Top of EXERCISE DATA

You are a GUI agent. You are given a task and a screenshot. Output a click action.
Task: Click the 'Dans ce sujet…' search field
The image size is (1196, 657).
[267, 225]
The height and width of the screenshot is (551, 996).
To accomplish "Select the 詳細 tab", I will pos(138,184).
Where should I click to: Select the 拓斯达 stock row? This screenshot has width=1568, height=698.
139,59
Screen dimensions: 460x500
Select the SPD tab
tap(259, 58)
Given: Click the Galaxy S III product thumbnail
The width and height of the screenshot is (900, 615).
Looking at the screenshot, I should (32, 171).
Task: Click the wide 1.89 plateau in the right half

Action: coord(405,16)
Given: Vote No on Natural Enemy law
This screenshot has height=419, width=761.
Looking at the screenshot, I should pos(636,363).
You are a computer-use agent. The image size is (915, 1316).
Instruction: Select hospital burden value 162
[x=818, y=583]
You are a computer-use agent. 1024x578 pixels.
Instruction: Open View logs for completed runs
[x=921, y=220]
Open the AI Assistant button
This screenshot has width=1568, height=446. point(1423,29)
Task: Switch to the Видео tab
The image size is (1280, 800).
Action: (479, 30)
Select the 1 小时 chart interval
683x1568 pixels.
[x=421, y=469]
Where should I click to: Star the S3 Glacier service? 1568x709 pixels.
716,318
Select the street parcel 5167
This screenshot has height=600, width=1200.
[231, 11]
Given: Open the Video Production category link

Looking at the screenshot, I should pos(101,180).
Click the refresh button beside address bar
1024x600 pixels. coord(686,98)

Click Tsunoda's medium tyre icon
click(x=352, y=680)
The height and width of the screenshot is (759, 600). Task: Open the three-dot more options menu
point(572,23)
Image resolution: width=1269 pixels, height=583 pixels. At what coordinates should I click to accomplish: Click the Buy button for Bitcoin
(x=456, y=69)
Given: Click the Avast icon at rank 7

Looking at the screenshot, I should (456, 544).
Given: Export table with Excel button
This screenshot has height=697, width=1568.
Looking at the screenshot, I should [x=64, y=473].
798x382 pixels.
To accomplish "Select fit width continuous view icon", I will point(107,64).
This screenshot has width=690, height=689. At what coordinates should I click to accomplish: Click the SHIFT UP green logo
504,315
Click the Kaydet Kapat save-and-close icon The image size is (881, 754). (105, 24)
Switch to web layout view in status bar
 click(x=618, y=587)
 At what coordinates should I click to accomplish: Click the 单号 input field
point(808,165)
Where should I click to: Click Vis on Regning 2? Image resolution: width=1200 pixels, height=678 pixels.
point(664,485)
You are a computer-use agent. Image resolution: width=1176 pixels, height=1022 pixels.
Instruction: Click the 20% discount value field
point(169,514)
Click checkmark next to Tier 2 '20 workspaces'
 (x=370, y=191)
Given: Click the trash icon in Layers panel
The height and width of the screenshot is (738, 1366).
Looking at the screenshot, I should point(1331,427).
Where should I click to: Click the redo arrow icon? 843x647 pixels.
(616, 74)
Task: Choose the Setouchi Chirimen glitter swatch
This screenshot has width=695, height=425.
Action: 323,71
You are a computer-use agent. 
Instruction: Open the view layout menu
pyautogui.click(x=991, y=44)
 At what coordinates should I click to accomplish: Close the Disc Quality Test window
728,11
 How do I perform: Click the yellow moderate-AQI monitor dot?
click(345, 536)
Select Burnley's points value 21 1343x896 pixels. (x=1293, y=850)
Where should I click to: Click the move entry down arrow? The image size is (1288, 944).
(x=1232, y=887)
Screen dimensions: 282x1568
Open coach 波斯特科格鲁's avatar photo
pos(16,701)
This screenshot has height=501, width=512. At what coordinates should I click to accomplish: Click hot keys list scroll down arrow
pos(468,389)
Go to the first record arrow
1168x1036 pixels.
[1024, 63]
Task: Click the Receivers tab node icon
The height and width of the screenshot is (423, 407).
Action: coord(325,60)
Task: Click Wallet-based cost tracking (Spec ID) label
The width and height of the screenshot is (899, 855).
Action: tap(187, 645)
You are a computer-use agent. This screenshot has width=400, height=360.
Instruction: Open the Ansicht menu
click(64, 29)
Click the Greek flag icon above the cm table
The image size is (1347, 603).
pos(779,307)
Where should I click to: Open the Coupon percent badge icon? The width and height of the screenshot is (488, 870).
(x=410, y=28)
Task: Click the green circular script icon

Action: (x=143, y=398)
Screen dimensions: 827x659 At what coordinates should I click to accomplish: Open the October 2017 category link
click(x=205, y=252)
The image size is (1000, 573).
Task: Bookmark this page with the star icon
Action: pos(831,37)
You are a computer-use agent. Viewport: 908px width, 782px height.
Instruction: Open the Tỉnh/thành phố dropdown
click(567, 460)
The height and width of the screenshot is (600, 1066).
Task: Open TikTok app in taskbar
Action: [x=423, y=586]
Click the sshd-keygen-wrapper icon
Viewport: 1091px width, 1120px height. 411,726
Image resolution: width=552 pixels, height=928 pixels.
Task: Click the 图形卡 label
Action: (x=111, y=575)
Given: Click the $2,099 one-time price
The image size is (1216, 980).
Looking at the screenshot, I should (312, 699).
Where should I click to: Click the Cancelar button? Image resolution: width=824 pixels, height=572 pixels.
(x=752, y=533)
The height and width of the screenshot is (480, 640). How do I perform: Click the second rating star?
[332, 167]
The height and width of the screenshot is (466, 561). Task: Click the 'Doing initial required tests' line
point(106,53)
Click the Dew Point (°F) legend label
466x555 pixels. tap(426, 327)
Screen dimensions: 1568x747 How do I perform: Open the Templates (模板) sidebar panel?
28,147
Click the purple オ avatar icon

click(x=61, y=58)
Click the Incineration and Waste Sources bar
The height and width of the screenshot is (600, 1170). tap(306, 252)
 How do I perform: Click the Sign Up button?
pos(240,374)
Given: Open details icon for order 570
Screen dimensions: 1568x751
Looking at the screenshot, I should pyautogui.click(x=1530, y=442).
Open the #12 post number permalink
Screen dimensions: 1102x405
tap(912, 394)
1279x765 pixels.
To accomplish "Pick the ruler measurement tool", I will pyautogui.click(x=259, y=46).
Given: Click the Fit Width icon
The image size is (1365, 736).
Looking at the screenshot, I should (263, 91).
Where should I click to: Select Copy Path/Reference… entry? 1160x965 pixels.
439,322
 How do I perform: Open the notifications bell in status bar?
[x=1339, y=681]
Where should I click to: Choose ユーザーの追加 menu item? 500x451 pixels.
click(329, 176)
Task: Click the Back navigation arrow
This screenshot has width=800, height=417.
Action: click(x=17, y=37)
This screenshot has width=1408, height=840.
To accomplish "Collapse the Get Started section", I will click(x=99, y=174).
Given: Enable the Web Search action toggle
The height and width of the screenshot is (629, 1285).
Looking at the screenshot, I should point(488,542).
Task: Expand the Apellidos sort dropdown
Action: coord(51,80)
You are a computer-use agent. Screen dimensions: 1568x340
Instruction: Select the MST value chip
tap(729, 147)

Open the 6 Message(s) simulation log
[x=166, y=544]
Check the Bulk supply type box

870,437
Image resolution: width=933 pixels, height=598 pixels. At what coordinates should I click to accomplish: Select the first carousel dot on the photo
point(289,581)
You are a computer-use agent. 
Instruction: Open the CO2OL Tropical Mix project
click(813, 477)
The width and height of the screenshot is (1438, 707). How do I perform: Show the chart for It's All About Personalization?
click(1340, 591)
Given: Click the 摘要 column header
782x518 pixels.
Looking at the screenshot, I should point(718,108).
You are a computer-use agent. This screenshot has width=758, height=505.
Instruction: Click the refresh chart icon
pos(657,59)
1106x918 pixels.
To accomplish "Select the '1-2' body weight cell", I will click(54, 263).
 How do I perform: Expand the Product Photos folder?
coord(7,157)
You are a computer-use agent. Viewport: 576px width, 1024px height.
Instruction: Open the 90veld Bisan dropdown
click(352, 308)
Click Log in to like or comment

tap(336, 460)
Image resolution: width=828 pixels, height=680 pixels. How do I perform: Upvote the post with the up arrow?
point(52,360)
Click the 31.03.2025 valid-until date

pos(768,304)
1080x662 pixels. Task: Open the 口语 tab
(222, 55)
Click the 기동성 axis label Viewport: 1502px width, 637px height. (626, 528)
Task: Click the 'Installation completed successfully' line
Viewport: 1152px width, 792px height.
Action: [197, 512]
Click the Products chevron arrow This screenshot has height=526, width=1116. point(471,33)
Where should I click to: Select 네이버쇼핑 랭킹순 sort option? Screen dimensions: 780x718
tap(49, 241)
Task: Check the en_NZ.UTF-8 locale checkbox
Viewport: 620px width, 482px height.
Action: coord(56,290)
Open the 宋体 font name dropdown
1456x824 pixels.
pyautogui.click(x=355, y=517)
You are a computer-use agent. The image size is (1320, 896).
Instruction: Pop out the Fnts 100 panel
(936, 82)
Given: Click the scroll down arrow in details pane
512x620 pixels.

Bottom of EXERCISE DATA

**PROBLEM TO SOLVE:** Please find all lines of the entries that hold the string "computer" and copy them.

**COMPLETED EXERCISE:**
You are a computer-use agent. The image size is (915, 1316).
You are a computer-use agent. 1024x578 pixels.
You are a computer-use agent. Image resolution: width=1176 pixels, height=1022 pixels.
You are a computer-use agent. 
You are a computer-use agent. This screenshot has width=400, height=360.
You are a computer-use agent. Viewport: 908px width, 782px height.
You are a computer-use agent. Screen dimensions: 1568x340
You are a computer-use agent. 
You are a computer-use agent. This screenshot has width=758, height=505.
You are a computer-use agent. Viewport: 576px width, 1024px height.
You are a computer-use agent. The image size is (1320, 896).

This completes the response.